Мы помолчали. Вышедшая из фабричных ворот толпа прошла мимо нас, растворяясь в черноте ночи. Вздохнув, я кивнул на ждущие нас улицы. Нужно было продолжать охоту.
Нашим поискам не мешали. Страх перед упырицей порядочно расчистил улицы, а банды предпочли затаиться – дело вышло резонансным, а потому на поиски выдвинулись даже закованные в броню усиленные жандармские патрули, основательно распугавшие местных преступников.
Лишь на Косой линии, рядом с кислицынским сиротским приютом, к Ариадне попытались подойти несколько крепких парней с молотками-чекушами, но моя напарница в ответ на это просто сняла очки и вывела на максимум яркость своих глаз. Бандитов смело с улицы. Один из них даже обронил оружие, и я не преминул подобрать его и рассмотреть.

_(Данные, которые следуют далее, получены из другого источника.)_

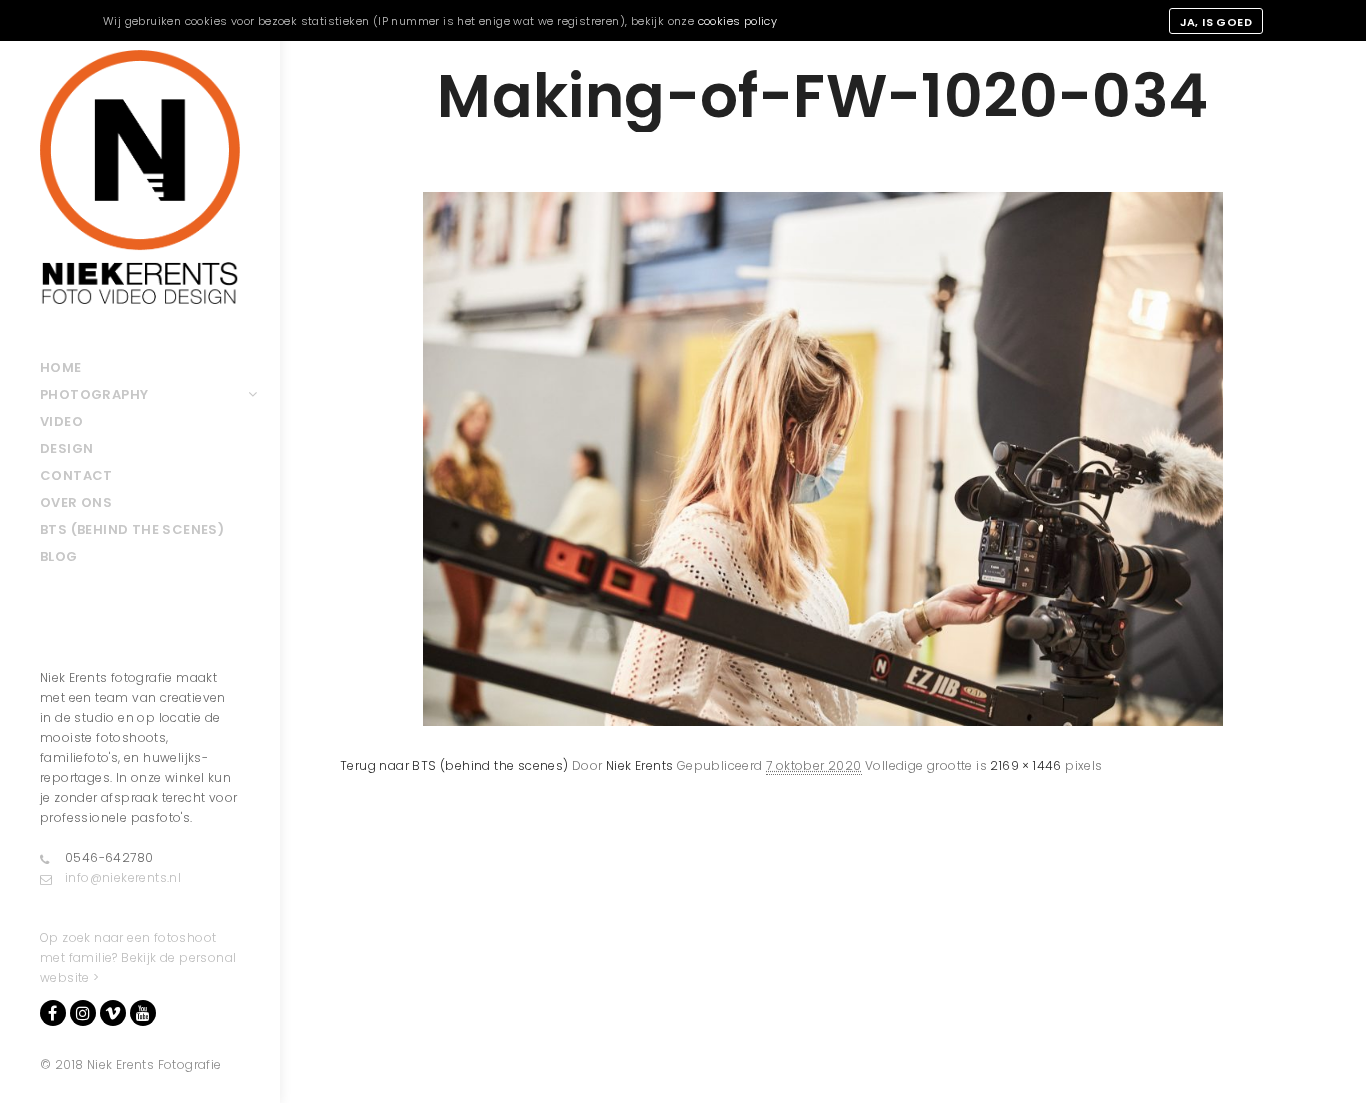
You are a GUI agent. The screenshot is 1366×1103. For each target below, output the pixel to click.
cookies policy (738, 21)
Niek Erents (639, 765)
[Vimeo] (113, 1013)
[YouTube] (143, 1013)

Старый молоток с ржавыми следами крови. Тяжелый, но деревянный. Таким легко оглушить, но несколько сложнее проломить череп, чем его железным собратом. Я с удивлением посмотрел на оружие, а затем на стоящий невдалеке детский приют, построенный фабрикантом Кислицыным. Я взглянул на здание, на деревянный молоток, и если не надежда, то хотя бы ее тень появилась в душе. Может, хоть что-то хорошее в этом районе осталось. По крайней мере, тут еще не до самого конца забыли о гуманности.

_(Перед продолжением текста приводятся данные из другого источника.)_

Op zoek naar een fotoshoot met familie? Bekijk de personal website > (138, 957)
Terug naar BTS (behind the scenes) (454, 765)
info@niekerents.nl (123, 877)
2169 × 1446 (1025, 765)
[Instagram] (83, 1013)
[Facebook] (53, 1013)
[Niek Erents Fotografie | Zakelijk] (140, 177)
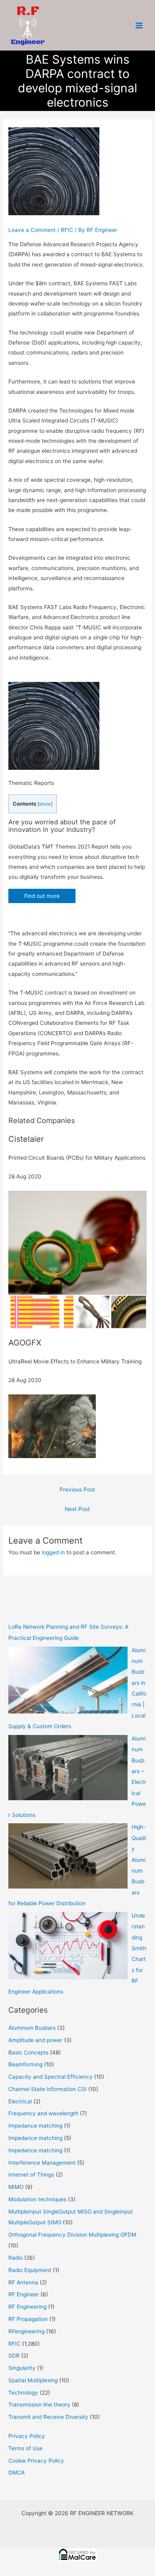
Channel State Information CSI (47, 2089)
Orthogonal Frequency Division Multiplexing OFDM (72, 2234)
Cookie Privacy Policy (36, 2460)
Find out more (42, 896)
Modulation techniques (37, 2199)
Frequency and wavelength (43, 2113)
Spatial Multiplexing (33, 2380)
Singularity (21, 2368)
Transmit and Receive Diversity (48, 2417)
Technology (23, 2392)
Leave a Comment (32, 230)
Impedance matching (35, 2125)
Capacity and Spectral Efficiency (50, 2077)
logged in (53, 1552)
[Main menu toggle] (139, 25)
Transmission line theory (39, 2404)
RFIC (67, 230)
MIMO (15, 2187)
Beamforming (25, 2064)
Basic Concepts (28, 2052)
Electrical (20, 2101)
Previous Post (77, 1489)
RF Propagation (28, 2319)
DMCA (16, 2472)
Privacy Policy (26, 2436)
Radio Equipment (29, 2270)
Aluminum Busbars (32, 2028)
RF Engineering (27, 2306)
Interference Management (42, 2162)
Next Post (77, 1509)
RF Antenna (23, 2282)
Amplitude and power (35, 2040)
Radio (15, 2258)
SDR (13, 2355)
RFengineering (26, 2331)
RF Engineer (23, 2294)
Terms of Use (25, 2448)
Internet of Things (31, 2174)
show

Раздавшийся выстрел и отчаянный вопль вырвали меня из мыслей. Дым исказил крик, но лающий звук полицейского револьвера системы Каретникова я не узнать не мог. Следом за ним зазвучали хлопки шоковых разрядников. С проклятием я выхватил из-под плаща дробовик, раздался стук железных шариков – Ариадна обнажила лезвия.
Еще несколько выстрелов. Новые крики. Прорубив дым лучом нагрудного фонаря, я бросился на подмогу.
Минута – и мы оказались на месте. Трое агентов в переулке. Первый, одетый в белый халат, воет, катаясь по земле. Упырица не смогла добраться до его замотанной шарфом шеи, но зато разодрала зубами все, до чего сумела дотянуться. Кожаный респиратор превратился в лоскуты, щека, подбородок, все представляло собой темную от крови массу.
Два других агента сумели отогнать душегубку. Впрочем, один из них сейчас лежит с разбитой головой. Второй прислонился к стене. Вернее – вторая. Я узнал Серебрянскую. Ее защитные очки были забрызганы кровью, но даже сквозь них я увидел наполнивший ее глаза ужас. Агент указывала в конец переулка, и я тут же вскинул дробовик, оборачиваясь туда.